隠れ家2
藁のようなものの上に落ちると、その横にそれとなく置かれていた荷車の荷物の隙間に押し込められた。しばらくなすがままになっていると、上の方から声がした。
「無理矢理押し込んでしまいすみませんでした。居心地は良くないと思いますが我慢していただけると……あと、精霊たちを先程落ちた藁のある荷車の方に付けていただけますか?レネッタさんの居所が精霊の集まり具合でバレてしまいそうなので」
ユアリスの声だった。
確かに私がいると精霊がぞろぞろ後を付いてきて、精霊からすれば一目瞭然だ。まあ今見つかってしまえばアルとユアリスが捕まってしまう。
「それは、まあいいんだけど……それよりなぜユアリスとアルが一緒にこんなところに?」
イグルドが来ているのは知っていたが、この二人もいたとは。
「お前を助けるために決まってるだろ。イグルド様に頼んだら視察の名目で一緒に来れることになった」
「そういうことか。でもまさか、こんな強硬手段に出るなんて思わなかった」
わざわざ野盗を雇って襲ったのだ。アリュという国に関わることとはいえ、他国でならず者を使うのはどうかと思うが……
竜車に乗っていたのが私で、わりと従順だったからか、護衛の兵は少なく、目立たないようにされていた。護衛の多くは、自分が何の護衛をしているのか知らない者がほとんどだっただろう。

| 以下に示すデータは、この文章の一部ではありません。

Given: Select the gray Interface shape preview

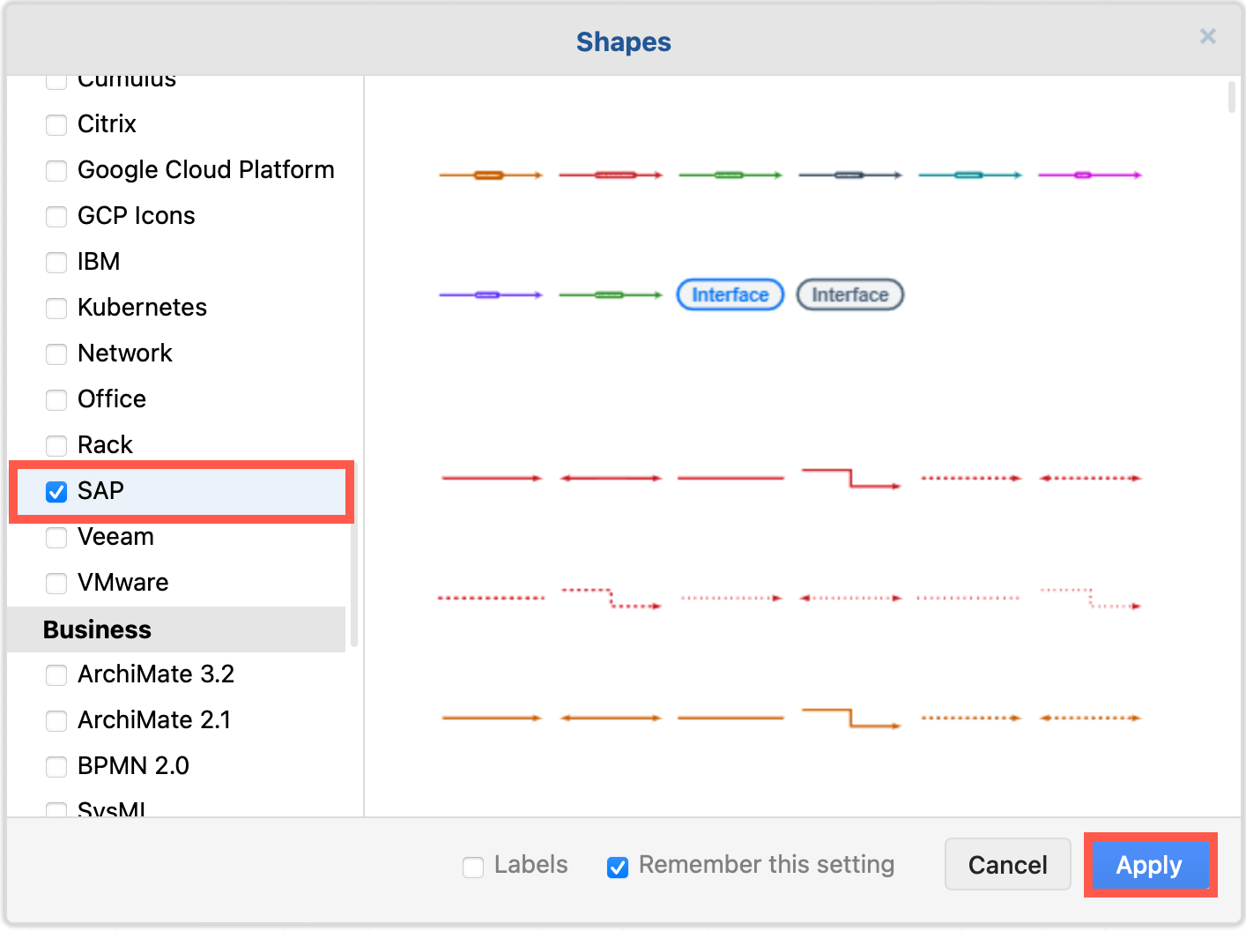Looking at the screenshot, I should 849,294.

だからこうして野盗と組んだ程度で私を連れて行くことができた。イグルドの考えは間違っていない。でも……
「最初、あれはわりと本気で殺しにきてた気がする」
精霊の助けがなければ、私は今頃あそこで首から盛大に血を流して死んでいただろう。
「合図があったら俺らでお前を助けるってことだったんだよ。最初は驚いたけど、本気でかからないと怪しまれるだろ?」
合図とはあの煙幕のことだろう。アルの声がして思わず手を伸ばしたが、これはよかったのだろうか。私は先程、ダルネミアの皇帝に精霊王の主人となる旨を了承したばかりである。裏切ったと思われるに決まっている。

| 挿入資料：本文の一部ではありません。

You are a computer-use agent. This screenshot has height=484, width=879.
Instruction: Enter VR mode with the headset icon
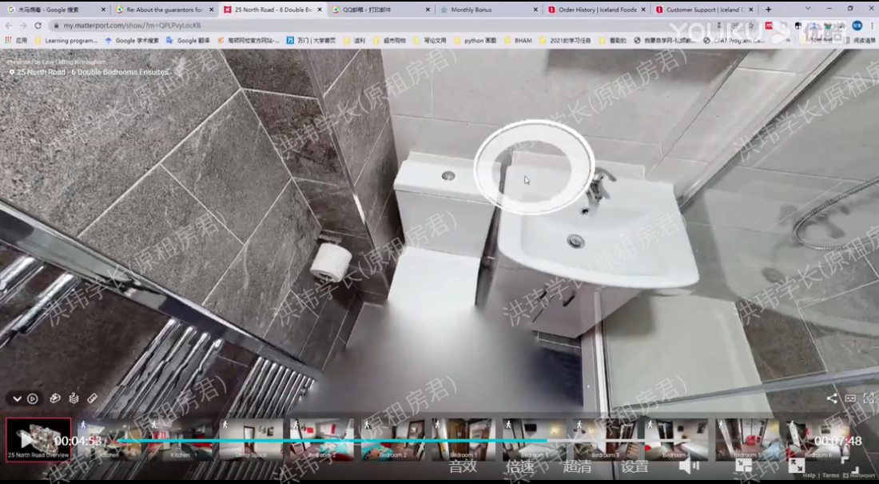coord(850,398)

「精霊王のことだったら俺らもイグルド様に話を聞いてる。事情はわかって助けたんだからいなくなったしないでくれよ?」
「精霊王のことを知ってるのか?」
驚いた。精霊王のことは知らないと勝手に思っていたが、違うようだ。
「イグルド様に船で教えていただいた。なんか面倒なことに巻き込まれてるんだな」
……イグルドは精霊王の事を知っていたということか?だとしたら昨夜サグアノに話した内容というのは、精霊王に関することだったのか。だとしたら昨夜のサグアノの様子にも納得がいく。
とりあえずはサグアノたちのところに戻らずに、まずはイグルドの話を聞く必要がありそうだ。
「これはどこに向かっているんだ?それにイグルドは?」
イグルドは一緒にはいない。賊に紛れていたし、そう簡単にあの場から逃げられないだろう。
「今は身を隠せる場所に向かっています。使われていない小屋があるので、そこを借ります。イグルド様は、本人が大丈夫だと言っていたので、それを信じるしか……」
うーん、心配だが、本人がそう言うなら信じるしかないのだろう。
それにしても、精霊王について知った上で私を助けたのだとしたら、アリュとしてはダルネミアがどうなっても良いということなのだろうか。それとも、何かが違うのか。
とにかく、イグルドに話を聞くしかなさそうだ。